How to Use the Dashboard

  1. Navigate to Intelligence in the left-hand navigation. You’ll land on the Overview tab.

  2. Check your KPIs (Reach, Awareness, Utilization, Engagement, Sentiment) for a quick snapshot.

  3. Apply filters (building, tenant, date range). Filters remain in place across tabs.

  4. Explore each tab: Overview, Reach, Awareness, Utilization, Engagement, Sentiment.

  5. Hover over ⓘ icons to see tooltips explaining each metric.

  6. Use AI Chat (when available) to ask questions in plain English.

  7. Export data from charts and tables to share insights externally.

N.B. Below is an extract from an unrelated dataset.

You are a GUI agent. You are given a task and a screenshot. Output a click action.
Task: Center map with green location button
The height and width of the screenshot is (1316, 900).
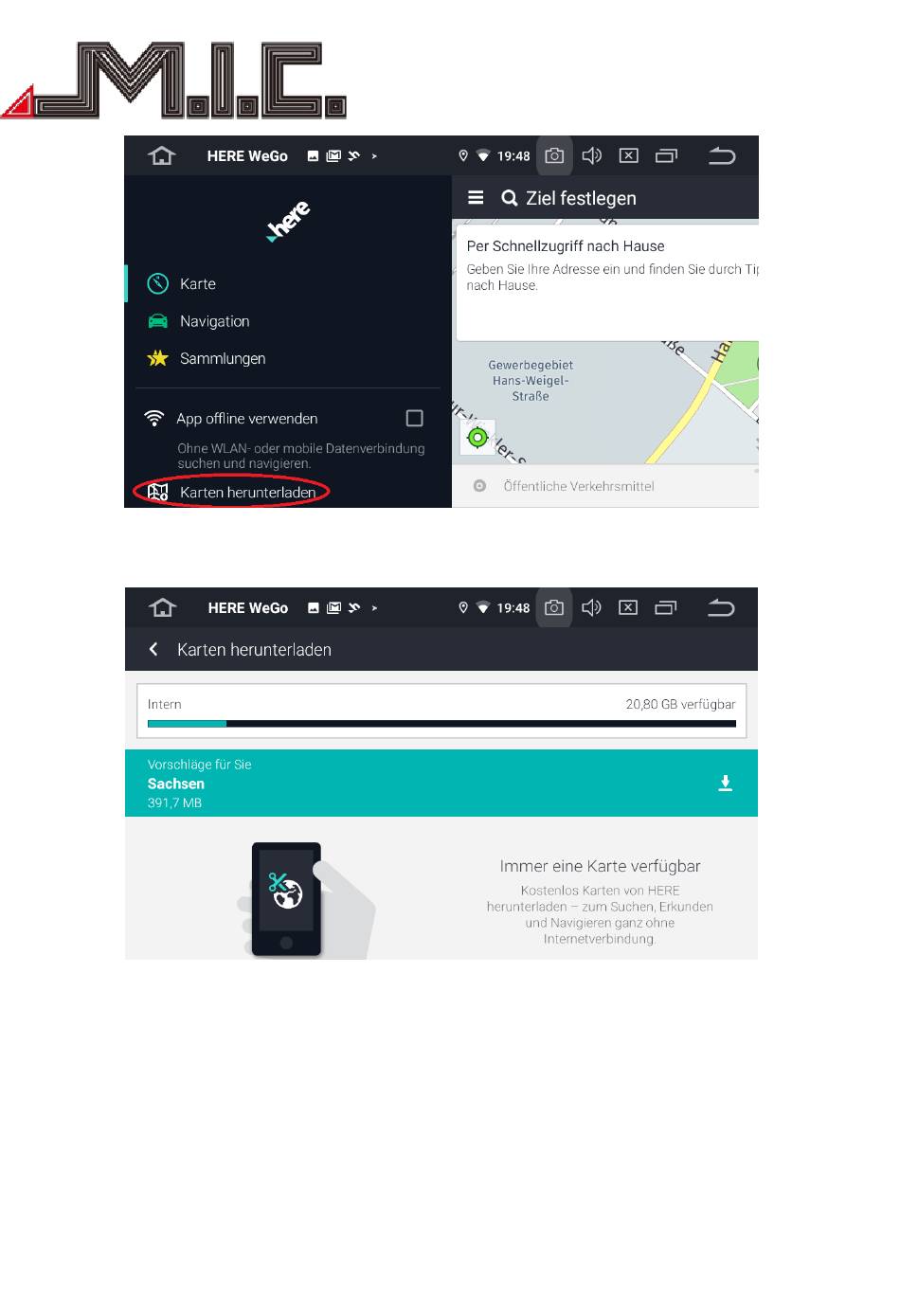477,437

Pro Tips for Using Filters

  • Use complete time periods → Always filter by full weeks, months, or quarters. Incomplete periods can create misleading dips.

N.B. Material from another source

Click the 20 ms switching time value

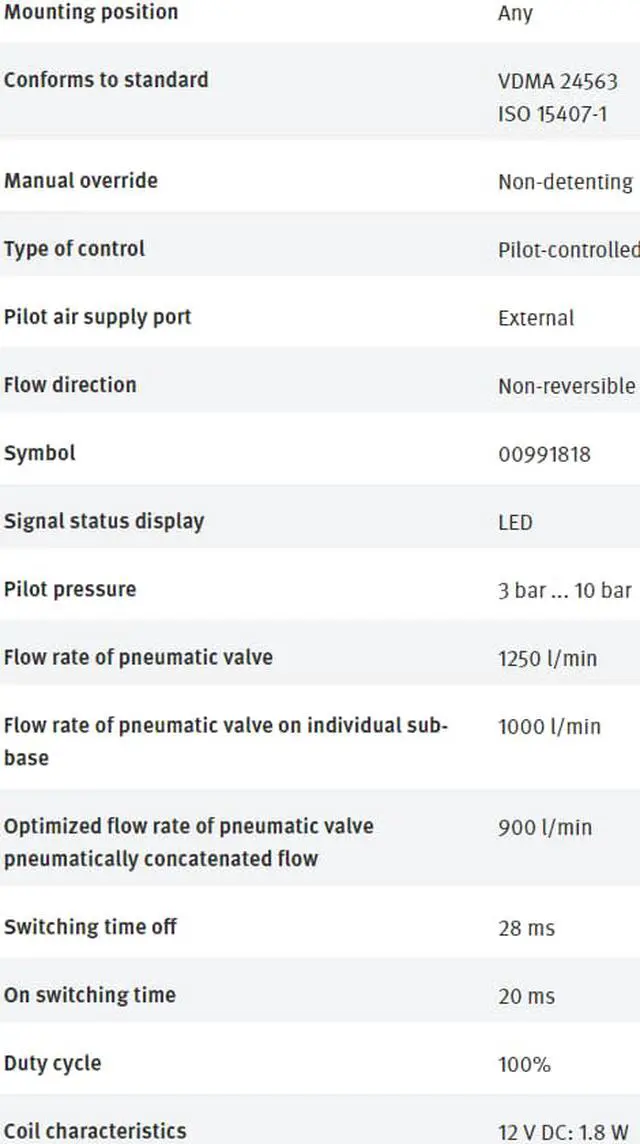tap(526, 996)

  • Match timescale to timeframe → For long-range views, use larger timescales to spot trends. For shorter windows, smaller timescales highlight anomalies but may not reflect patterns.

  • Stay consistent across tabs → Filters set on the Overview page carry into detailed tabs, keeping your analysis aligned.

  • Benchmark with context → Choose the right timeframe for the story you want to tell (quarterly for long-term health, monthly for campaign results).

Common Mistakes to Avoid

  • Reading partial data as a dip → Weeks in progress often look artificially low.

  • Over-interpreting anomalies → One-day spikes don’t always mean a trend.

  • Mixing inconsistent filters → Changing date ranges or tenants mid-analysis skews comparisons.

  • Ignoring scale differences → Engagement and Utilization numbers will be smaller than Reach by design — they represent deeper activity, not the total audience.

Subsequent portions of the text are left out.